Sunday, December 20, 2015
Dianne Williamson: A view from the Southbridge educational trenches
Kelly Landine is a gifted, devoted teacher at Southbridge High School, deemed so troubled and chaotic that it's at risk of a state takeover.
I've known her for years and once sat in on an English class she taught at Quinsigamond Community College. I was awed by her ease in the classroom and her connection to the kids, many of them minority students. She made them laugh and made learning fun, and it was clear they adored her.
Landine graduated from Southbridge High in 1991 and said she was "ecstatic" when she was hired to teach at her alma mater in 2003, only to be laid off twice in one year due to budget cuts. Her last pink slip came when her newborn was in an intensive-care unit and her mother was on hospice. She later accepted a job at QCC and taught there for 10 years.
"But I still felt the huge pull to come back to SHS," she said. "There is something special about the kids in this town. I wanted to become a teacher because of the teachers I had in this district."
She was rehired to teach at Southbridge this fall. Recently, the state released a scathing assessment of a school district in which 72 percent of students fall into the "high needs" categories of English language learners, poor, or disabled. The 100-plus-page report found problems everywhere - in leadership, curriculum, instruction, professional development, student support and financial management.
Landine is frustrated, so much so that she wants to go public and cork off. It's instructive to hear from a caring teacher on the front lines, and here's what she says:
"I was back at SHS for two weeks when I quickly realized this isn't the SHS of 2003 and certainly not 1991. I started to assess our main issues. Issues so huge that I don't want to hear about MCAS scores. I was back less than 70 days when our designated state monitor spent six minutes in my Honors English class. The students were their usual brilliant, articulate selves, making poignant connections to the savage (January) bombing in France to the savage behavior in "Lord of the Flies." Did that get reported out? Nope. What came out of this six-minute observance? The state monitor essentially called me a racist teacher. Why? I spent apparently 3.4 seconds longer on the side of my classroom that has 3.4 more white kids. Me. The girl who grew up in town. Me, who has had a long-term Hispanic partner.
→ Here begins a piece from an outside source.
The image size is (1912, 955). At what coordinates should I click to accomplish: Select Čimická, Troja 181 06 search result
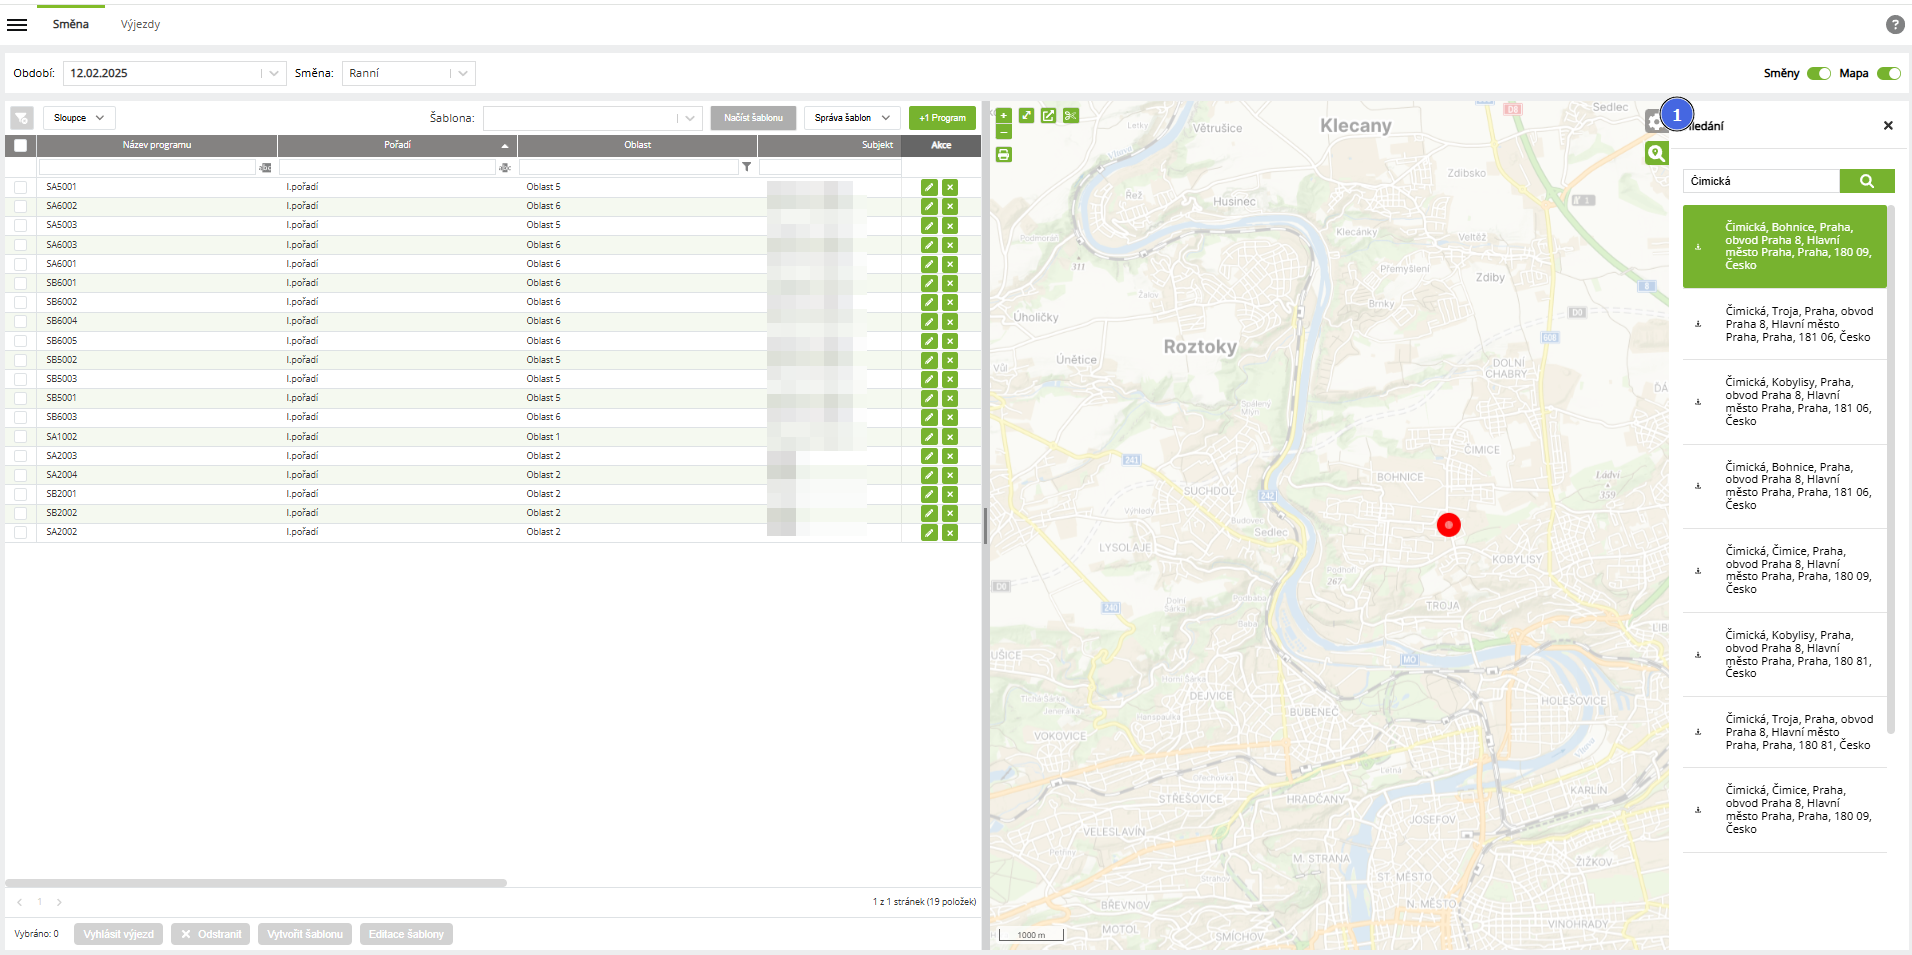[1798, 324]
"This state monitor has been at SHS years to watch over us. In six minutes she decided I was racist, but she can't report back that the problem at SHS is we need Student Support Services? She can't figure out that MCAS scores don't matter when we have kids who get kicked out of home and are living in a car, or think they are pregnant or got reamed out again by a mom higher than a kite? She can't realize we need an alternative school to remove the 24 kids who can't handle school right now? These kids are so off the wall they are ruining the learning environment. I have a room with 24 kids. Most have outdated 'sped' plans, three don't speak English. We have no English language learner director. What am I supposed to do to help these kids? MCAS scores? They can't even sit still for five seconds.
"The report at times is designed to tear us down. Specifically, it states that a Grade 10 ELA teacher told students that, "Spelling and grammar do not matter, just answer the question." Makes us look incompetent. What did the state leave out? Context. What my colleague was instructing his students on was the MCAS Open Response strategy. The state decided spelling and grammar don't matter. How ironic they nail him on a gross standard they set.
"I have had it. Shove your MCAS scores.
"Then there is the evil contingent here. Made up of former school committee members and a former superintendent. They are happy to hear about all these failings, but they fail to see their hand in it. These are the same people who sent a central office staff member ... to the same church as the SHS current principal to dig up dirt to get rid of her.
"I'm angry for the kids. This is outrageous. We owe them better - parents, teachers, administrators, the state. We owe them more than we're giving them.
"The state is making a decision in the days to come. All they need to do is take over the inept Central Office staff, and get us Student Services, an alternative school, ELL director, ELL staff, behavior specialists, school psychologists. All of this needs to happen. Then we can talk about MCAS."